Stansted Airport (40m, 64km) connects to central London by the Stansted Express train to Liverpool Street station.

Notes

    1. You are entitled to appoint a proxy to exercise all or any of your rights to attend and to speak and vote on your behalf at the meeting. A proxy need not be a shareholder of the Company.
    1. You may appoint more than one proxy in relation to the meeting provided that each proxy is appointed to exercise the rights attached to a different share or shares held by you. To appoint more than one proxy, you should contact the Company's registrars, Capita Asset Services, on 0871 664 0300 (calls cost 12 pence per minute plus network extras, lines are open 9: 00am to 5:30pm Monday to Friday) or on 0371 664 0300 (if calling from outside the UK), for further forms of proxy, or photocopy this form of proxy as required. Please ensure that, for each proxy appointed in this way, you fill in, alongside the proxy's details, the number of shares in respect of which each proxy is appointed.
    1. To appoint a person other than the Chairman of the meeting as a proxy, insert their full name in the box. If you sign and return this proxy form with no name inserted in the box, the Chairman of the meeting will be deemed to be your proxy.
    1. To direct your proxy how to vote on the resolutions, mark the appropriate box with an 'X'. If no voting indication is given, your proxy will vote or abstain from voting at his or her discretion.

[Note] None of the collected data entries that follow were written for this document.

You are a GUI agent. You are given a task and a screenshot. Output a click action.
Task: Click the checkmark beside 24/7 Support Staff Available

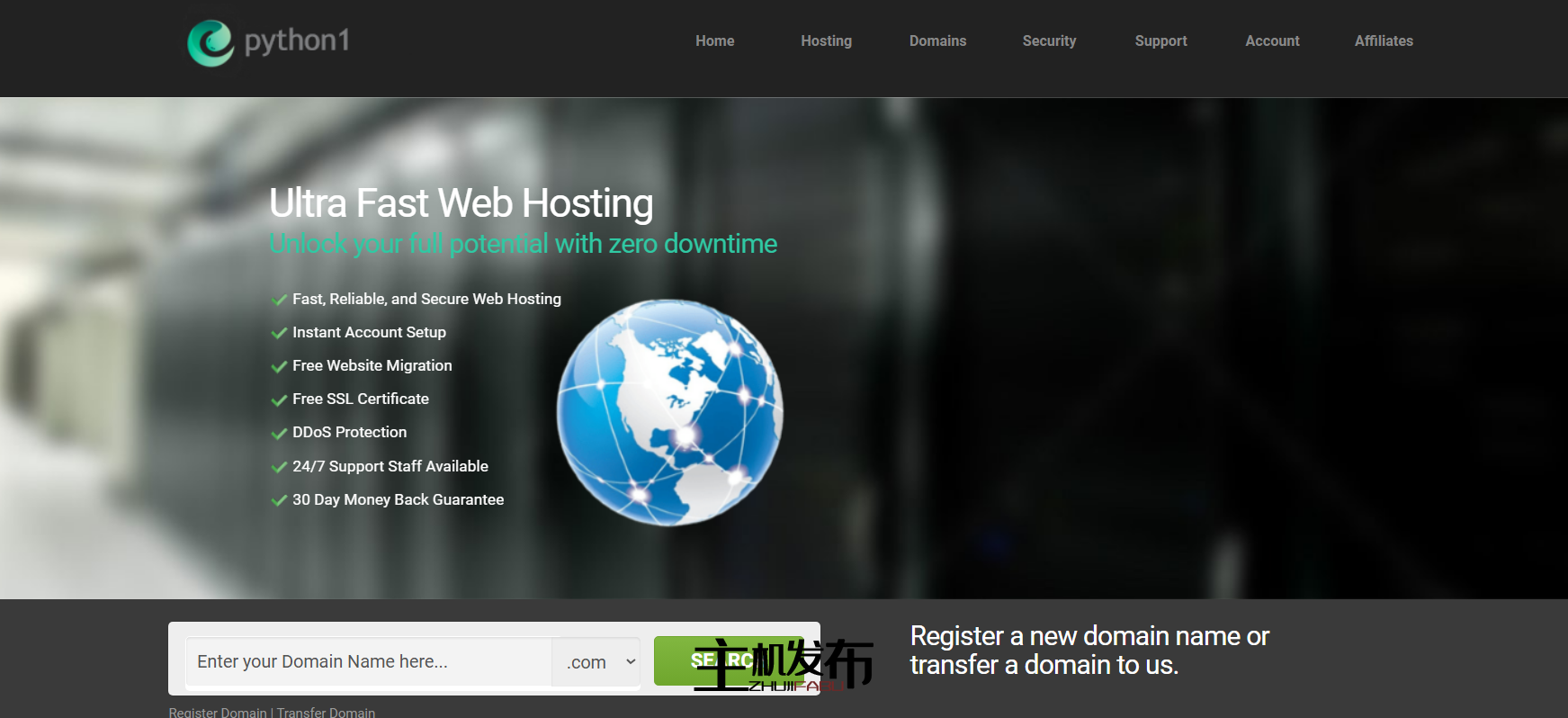279,467
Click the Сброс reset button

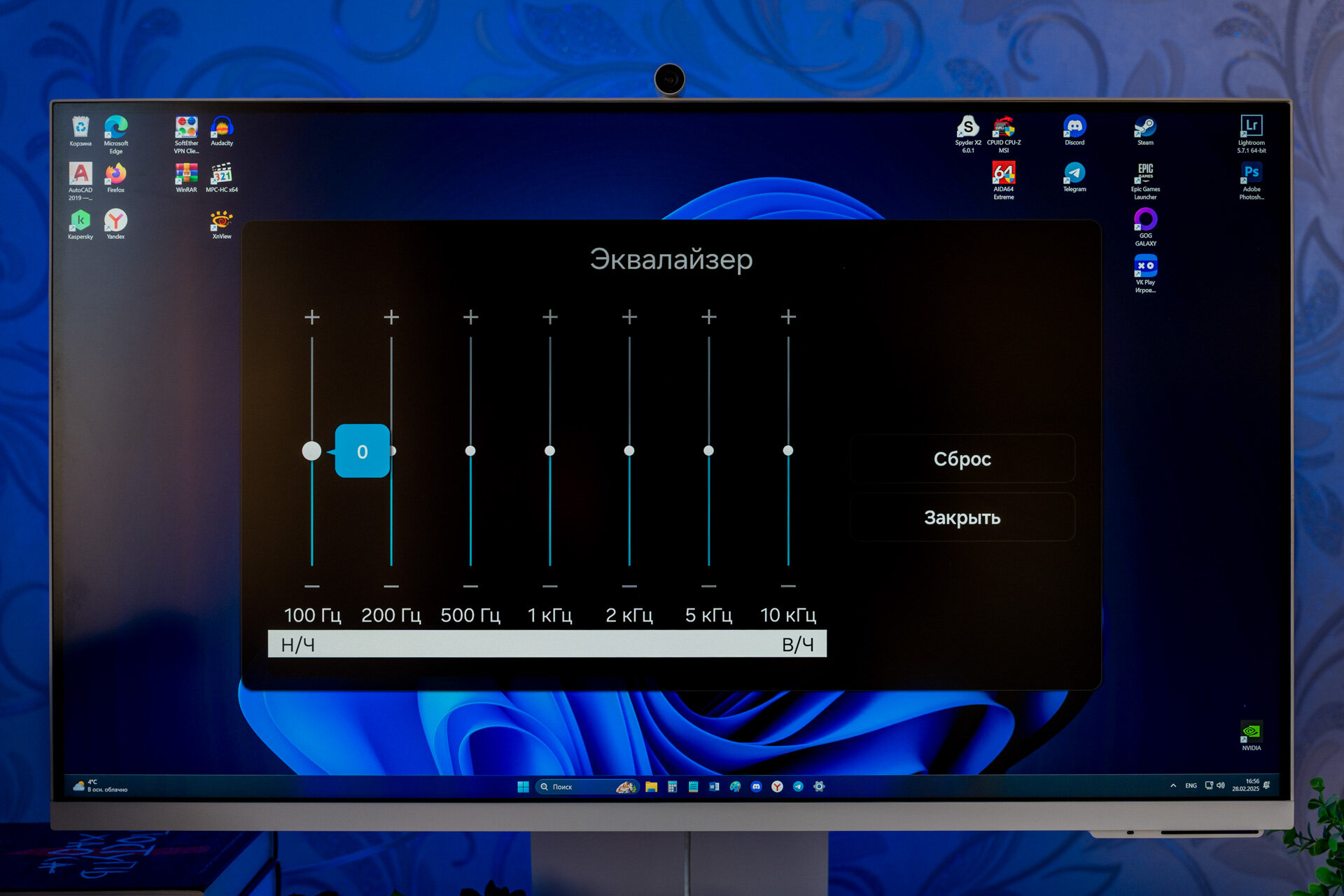point(962,458)
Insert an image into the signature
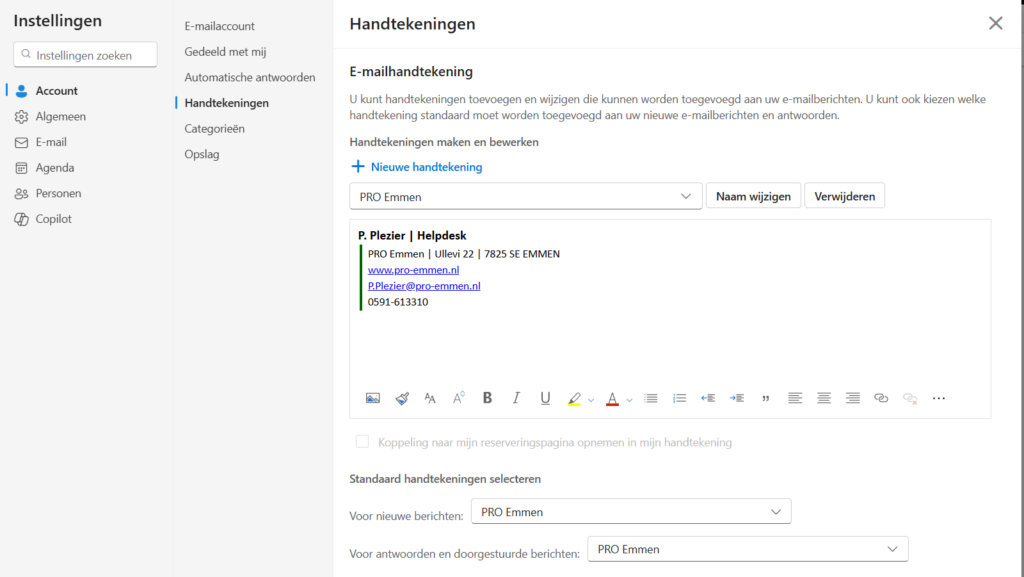The width and height of the screenshot is (1024, 577). coord(373,398)
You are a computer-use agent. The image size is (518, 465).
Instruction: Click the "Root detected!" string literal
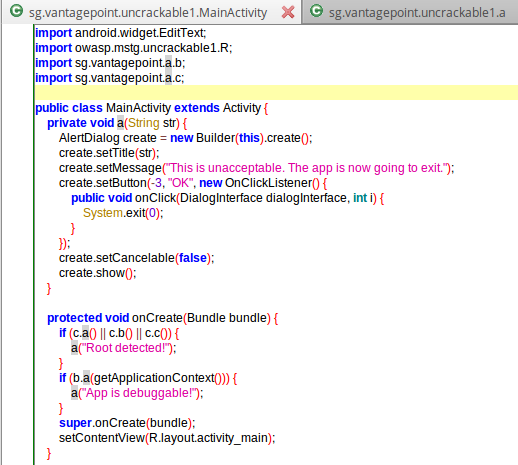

Your proxy will vote (or abstain from voting) as he or she thinks fit in relation to any other matter which is put before the meeting.
    1. A vote withheld is not a vote in law and will not be counted in the calculation of the proportion of votes for and against a resolution.

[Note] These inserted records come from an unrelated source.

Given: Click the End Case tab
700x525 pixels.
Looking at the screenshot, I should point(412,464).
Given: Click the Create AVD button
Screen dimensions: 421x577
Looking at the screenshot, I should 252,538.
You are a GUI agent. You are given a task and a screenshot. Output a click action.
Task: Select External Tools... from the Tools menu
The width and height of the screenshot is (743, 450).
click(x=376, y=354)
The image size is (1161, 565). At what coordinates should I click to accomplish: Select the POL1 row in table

    1. To be valid, this proxy form (together with the power of attorney or other authority (if any) under which it is signed, or a notarially certified copy of such power or authority) must be received by post, by hand (during normal business hours) or by courier by the Company's registrars, Capita Asset Services, at PXS1, 34 Beckenham Road, Beckenham, Kent BR3 4ZF by 11:00am on Tuesday 19 July 2016.

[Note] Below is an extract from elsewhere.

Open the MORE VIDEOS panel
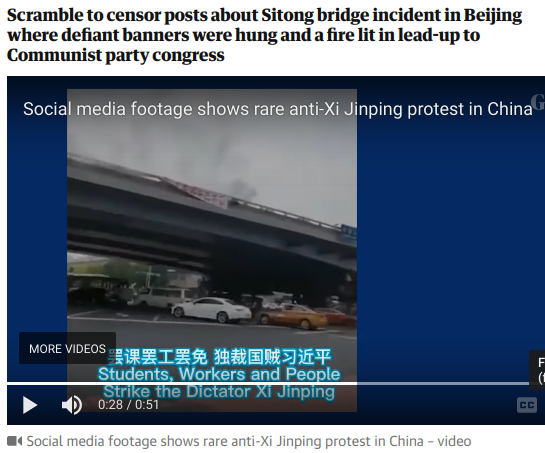The image size is (545, 453). 67,348
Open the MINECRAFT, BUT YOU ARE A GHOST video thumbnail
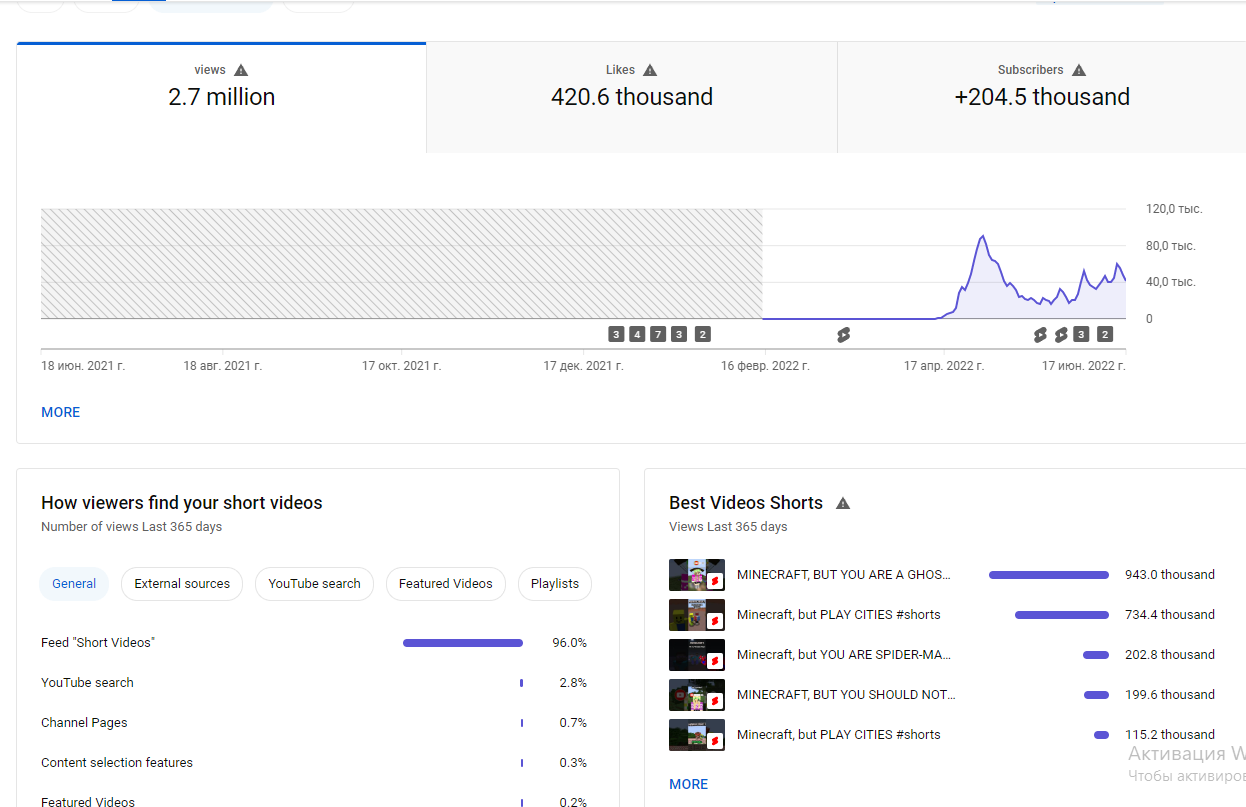 (697, 575)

    1. The return of a completed proxy form or any CREST Proxy Instruction (as described in note 12 below) will not prevent a shareholder attending the meeting and voting in person if he or she wishes to do so.
    1. In the case of a shareholder which is a company, this proxy form must be executed under its common seal or signed on its behalf by an officer/director of the company or an attorney for the company.
    1. Any power of attorney or any other authority under which this proxy form is signed (or a duly certified copy of such power or authority) must be included with the proxy form.
    1. In the case of joint holders, where more than one of the joint holders purports to appoint a proxy, only the appointment submitted by the most senior holder will be accepted. Seniority is determined by the order in which the names of the joint holders appear in the Company's register of members in respect of the joint holding (the first named being the most senior).
    1. Only those shareholders entered on the register of members of the Company at close of business on 19 July 2016 or, in the event that the meeting is adjourned, on the register of members of the Company at close of business on the day two business days before the date of any adjourned meeting, shall be entitled to attend and vote at the meeting in respect of the number of shares registered in their names at that time. Changes to the entries on the register of members after this time shall be disregarded in determining the rights of any person to attend and vote at the meeting or any adjourned meeting.
    1. If you are a CREST member and you wish to appoint a proxy or proxies through the CREST electronic proxy appointment service, details of how to do so are set out in the Notice of AGM.

Voting via the internet

You can submit your proxy vote via the internet at www.babcock-shares.com. To do so, you will need to log on to your share portal account or register for the share portal if you have not already done so. To register for the share portal you will need your investor code set out on the form of proxy. Once registered, you will immediately be able to vote.